La restauration scolaire représente un véritable enjeu pour les producteurs locaux. Après la colère des agriculteurs, nous avons tenu à faire le point sur la situation à Dijon. L’adjoint Franck Lehenoff, le « Monsieur Éducation » dans la capitale régionale, nous détaille le modèle développé afin de « faire le lien avec les producteurs locaux ».
La restauration collective représente l’un des débouchés pour les producteurs locaux. Qu’en est-il à Dijon ?
Franck Lehenoff : « Un retour en arrière est nécessaire pour répondre à cette question. La première équipe pilotée par François Rebsamen a construit la Cuisine centrale en régie en 2004, ce qui a permis d’avoir une vraie liberté dans la confection des repas. Dès 2010, une véritable accélération sur la qualité des repas s’est opérée, avec une augmentation assez forte de la part du bio. Depuis 3 ans, cette accélération s’est accentuée, à tel point que nous dépassons les critères de la loi Egalim, à savoir 50% minimum des produits de qualité et durables. Nous sommes à 58% en 2023 avec des produits issus de l’agriculture biologique atteignant 37%. Et nous avons plus de 20% de produits locaux ».
Quels dispositifs avez-vous mis en place pour travailler pleinement avec les producteurs locaux ?
« Dès 2020, nous avons effectué tout un travail de sourcing, c’est à dire que nous avons rencontré chaque producteur de la région afin d’avoir des lignes de produits différenciés. Au lieu de passer par de grandes plateformes industrielles, nous avons pris notre bâton de pèlerin afin de connaître leurs capacités de production et établir une rémunération au juste prix. Si bien que nous avons plus de 500 lignes de produits, à la différence de nombre d’autres cuisines centrales qui ne composent qu’avec une quinzaine de lignes ».
Pouvez-vous nous en dire plus sur les achats du dernier mois ?
« On s’aperçoit que sur les légumes achetés, 55% viennent de Bourgogne Franche-Comté, les 45% restant de France. Nous n’avons pas de légumes achetés aujourd’hui dans l’Union Européenne. Sur les produits laitiers, hors fromage, nous avons 61% de local et bio. Si on parle de rémunération, nous sommes à un prix moyen d’achat de légumes à 2,39 € le kg ».
Inaugurée en mai 2023, la légumerie métropolitaine y participe également…

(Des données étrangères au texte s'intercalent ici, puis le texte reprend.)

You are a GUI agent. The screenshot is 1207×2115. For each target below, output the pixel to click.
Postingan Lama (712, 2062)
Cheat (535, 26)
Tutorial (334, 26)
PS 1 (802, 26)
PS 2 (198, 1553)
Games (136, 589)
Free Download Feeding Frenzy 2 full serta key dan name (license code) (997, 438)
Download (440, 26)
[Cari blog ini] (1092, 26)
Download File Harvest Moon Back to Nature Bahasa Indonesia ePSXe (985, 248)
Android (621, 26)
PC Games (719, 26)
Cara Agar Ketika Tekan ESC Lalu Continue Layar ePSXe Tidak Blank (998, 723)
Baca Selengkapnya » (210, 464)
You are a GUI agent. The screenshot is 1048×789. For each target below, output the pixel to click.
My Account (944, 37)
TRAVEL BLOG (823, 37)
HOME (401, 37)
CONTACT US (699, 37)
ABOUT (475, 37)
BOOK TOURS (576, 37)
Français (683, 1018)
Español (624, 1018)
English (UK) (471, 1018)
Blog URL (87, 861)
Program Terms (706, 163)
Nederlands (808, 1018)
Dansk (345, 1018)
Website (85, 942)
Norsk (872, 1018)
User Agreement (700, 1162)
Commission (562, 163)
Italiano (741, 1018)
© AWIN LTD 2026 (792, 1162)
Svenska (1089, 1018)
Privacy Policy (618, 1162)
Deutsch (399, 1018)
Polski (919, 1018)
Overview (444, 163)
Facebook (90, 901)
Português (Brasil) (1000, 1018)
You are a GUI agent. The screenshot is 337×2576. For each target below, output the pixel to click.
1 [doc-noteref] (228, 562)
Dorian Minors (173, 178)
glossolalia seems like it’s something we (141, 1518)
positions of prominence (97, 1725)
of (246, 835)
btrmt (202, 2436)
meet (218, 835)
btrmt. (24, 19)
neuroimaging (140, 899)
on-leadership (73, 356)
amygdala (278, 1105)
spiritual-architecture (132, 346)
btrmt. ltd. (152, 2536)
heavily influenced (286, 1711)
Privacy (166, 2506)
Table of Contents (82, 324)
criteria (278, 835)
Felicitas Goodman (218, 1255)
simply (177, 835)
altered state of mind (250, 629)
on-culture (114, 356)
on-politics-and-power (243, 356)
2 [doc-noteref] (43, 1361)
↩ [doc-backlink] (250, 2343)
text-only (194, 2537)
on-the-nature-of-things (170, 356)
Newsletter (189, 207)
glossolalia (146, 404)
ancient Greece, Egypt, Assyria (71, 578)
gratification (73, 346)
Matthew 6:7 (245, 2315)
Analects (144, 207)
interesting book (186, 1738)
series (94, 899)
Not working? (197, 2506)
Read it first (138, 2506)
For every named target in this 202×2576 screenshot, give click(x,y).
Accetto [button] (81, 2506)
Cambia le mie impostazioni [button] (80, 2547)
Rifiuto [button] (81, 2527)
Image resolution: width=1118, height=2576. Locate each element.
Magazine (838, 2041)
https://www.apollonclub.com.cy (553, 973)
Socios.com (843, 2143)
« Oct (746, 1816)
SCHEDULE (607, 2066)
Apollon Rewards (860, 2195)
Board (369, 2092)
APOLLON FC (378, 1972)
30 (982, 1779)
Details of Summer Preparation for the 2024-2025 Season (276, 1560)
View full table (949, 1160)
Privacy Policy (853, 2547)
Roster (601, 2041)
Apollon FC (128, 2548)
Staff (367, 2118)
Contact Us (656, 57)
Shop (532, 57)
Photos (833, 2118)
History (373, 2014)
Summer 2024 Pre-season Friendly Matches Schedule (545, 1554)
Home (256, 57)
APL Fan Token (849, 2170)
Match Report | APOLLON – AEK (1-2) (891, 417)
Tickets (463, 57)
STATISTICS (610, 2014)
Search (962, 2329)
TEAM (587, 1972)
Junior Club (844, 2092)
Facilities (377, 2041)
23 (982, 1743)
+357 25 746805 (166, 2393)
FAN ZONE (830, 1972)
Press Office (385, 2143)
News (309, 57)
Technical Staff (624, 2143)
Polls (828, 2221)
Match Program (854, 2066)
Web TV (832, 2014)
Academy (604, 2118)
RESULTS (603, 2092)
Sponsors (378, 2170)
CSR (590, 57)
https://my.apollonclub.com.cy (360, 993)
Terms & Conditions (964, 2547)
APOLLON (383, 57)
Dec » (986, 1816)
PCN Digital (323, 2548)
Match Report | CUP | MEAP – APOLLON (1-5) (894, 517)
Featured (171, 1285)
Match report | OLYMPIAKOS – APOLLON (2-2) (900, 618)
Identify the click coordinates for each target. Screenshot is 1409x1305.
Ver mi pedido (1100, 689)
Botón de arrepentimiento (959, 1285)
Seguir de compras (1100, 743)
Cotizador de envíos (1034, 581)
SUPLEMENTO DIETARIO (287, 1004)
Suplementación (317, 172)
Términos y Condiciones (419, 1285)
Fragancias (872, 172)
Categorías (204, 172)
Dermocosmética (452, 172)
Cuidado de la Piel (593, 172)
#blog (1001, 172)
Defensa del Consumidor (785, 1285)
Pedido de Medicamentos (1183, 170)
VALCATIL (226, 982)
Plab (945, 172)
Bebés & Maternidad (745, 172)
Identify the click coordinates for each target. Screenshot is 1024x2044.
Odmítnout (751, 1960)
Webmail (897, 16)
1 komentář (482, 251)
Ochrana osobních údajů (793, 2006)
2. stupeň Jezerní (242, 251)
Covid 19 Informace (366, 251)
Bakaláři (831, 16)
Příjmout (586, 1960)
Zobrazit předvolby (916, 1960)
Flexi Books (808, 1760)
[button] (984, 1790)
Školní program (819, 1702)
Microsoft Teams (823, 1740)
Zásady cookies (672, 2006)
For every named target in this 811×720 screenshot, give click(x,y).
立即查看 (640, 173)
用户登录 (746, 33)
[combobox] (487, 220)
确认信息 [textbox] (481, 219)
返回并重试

« La légumerie portée par mon collègue Philippe Lemanceau, vice-président de Dijon métropole en charge de la transition alimentaire, nous permet en effet d’accentuer le lien avec les producteurs, notamment ceux de la plateforme « Manger bio Bourgogne ». La légumerie est un véritable levier aussi pour garantir aux producteurs une juste rémunération. Nous avons par exemple deux fois par semaine des menus sans viande et la légumerie nous permet de rediscuter chaque mois avec les producteurs le prix des légumineuses. Il est très étonnant qu’au conseil métropolitain de décembre l’opposition de droite se soit abstenue sur le budget de la légumerie et sur le tarif proposé aux producteurs alors que nous ne sommes que sur des produits bio et locaux…»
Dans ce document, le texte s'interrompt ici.